--- Assigned task ---
Could you give back exactly the lines below from the one with "Contact Us (149, 2403)" through the one with "Jugend (374, 351)", without a single picture?

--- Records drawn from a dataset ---
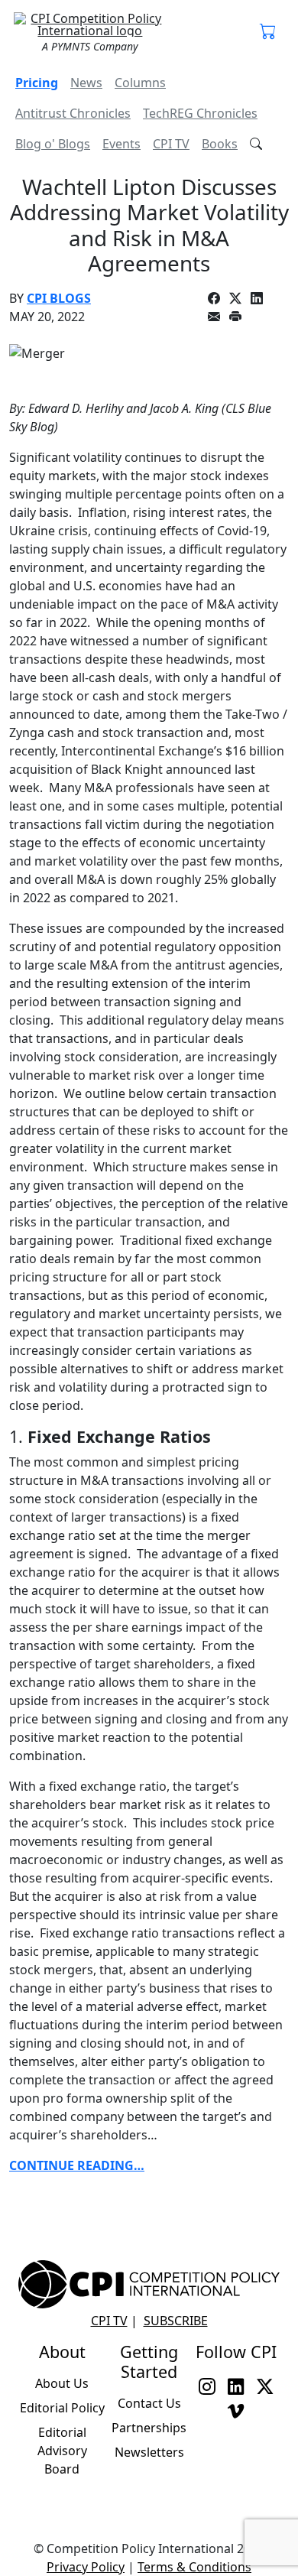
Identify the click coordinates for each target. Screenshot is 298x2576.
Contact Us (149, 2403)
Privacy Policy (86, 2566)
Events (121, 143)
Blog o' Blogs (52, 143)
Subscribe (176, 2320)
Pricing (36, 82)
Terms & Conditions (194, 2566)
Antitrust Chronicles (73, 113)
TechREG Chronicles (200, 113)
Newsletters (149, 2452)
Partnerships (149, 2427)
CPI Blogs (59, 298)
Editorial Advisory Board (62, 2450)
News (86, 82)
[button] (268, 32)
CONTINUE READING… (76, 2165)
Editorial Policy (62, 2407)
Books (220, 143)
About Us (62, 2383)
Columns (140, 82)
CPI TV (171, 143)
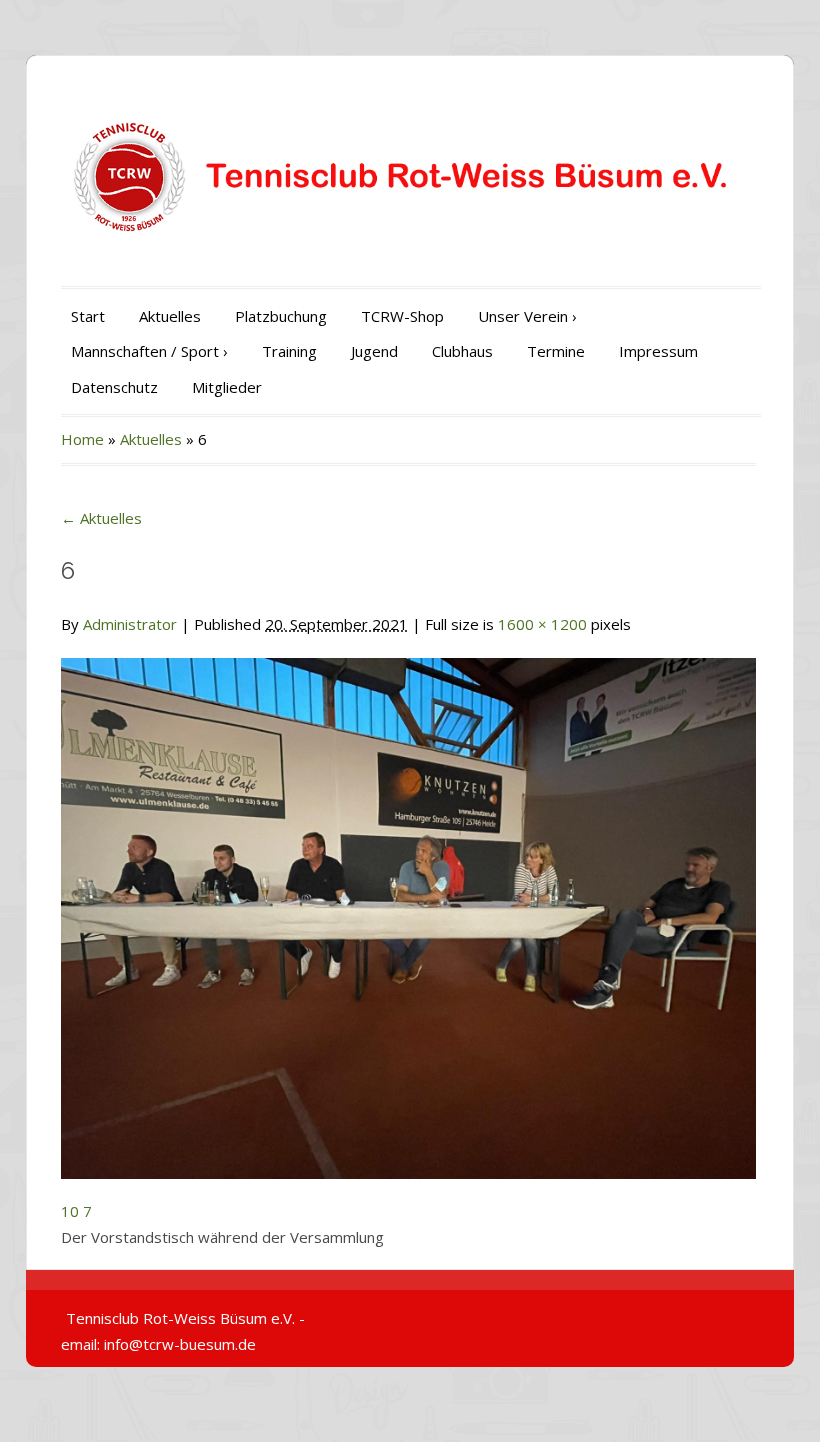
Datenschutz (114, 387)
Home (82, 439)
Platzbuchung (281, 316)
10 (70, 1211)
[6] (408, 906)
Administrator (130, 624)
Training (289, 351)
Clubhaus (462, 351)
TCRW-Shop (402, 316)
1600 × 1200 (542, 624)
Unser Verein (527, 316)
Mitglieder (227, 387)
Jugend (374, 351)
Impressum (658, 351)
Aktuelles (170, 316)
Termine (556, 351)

* * *

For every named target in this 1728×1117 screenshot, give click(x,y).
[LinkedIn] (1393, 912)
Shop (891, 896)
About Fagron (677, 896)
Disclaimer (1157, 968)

---

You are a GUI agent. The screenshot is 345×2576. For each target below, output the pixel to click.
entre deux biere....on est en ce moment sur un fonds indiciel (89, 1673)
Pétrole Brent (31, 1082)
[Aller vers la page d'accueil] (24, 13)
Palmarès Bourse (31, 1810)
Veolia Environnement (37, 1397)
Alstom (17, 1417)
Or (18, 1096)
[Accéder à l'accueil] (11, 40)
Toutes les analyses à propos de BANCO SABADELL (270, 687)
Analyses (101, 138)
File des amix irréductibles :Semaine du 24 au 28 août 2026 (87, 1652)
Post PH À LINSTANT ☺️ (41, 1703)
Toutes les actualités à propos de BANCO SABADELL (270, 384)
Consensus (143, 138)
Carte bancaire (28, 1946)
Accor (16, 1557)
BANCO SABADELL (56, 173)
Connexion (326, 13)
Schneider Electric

--- Solution to this task ---
Contact Us (149, 2403)
Privacy Policy (86, 2566)
Events (121, 143)
Blog o' Blogs (52, 143)
Subscribe (176, 2320)
Pricing (36, 82)
Terms & Conditions (194, 2566)
Antitrust Chronicles (73, 113)
TechREG Chronicles (200, 113)
Newsletters (149, 2452)
Partnerships (149, 2427)
CPI Blogs (59, 298)
Editorial Advisory Board (62, 2450)
News (86, 82)
[button] (268, 32)
CONTINUE READING… (76, 2165)
Editorial Policy (62, 2407)
Books (220, 143)
About Us (62, 2383)
Columns (140, 82)
CPI TV (171, 143)
Datenschutz (114, 387)
Home (82, 439)
Platzbuchung (281, 316)
10 (70, 1211)
[6] (408, 906)
Administrator (130, 624)
Training (289, 351)
Clubhaus (462, 351)
TCRW-Shop (402, 316)
1600 × 1200 (542, 624)
Unser Verein (527, 316)
Mitglieder (227, 387)
Jugend (374, 351)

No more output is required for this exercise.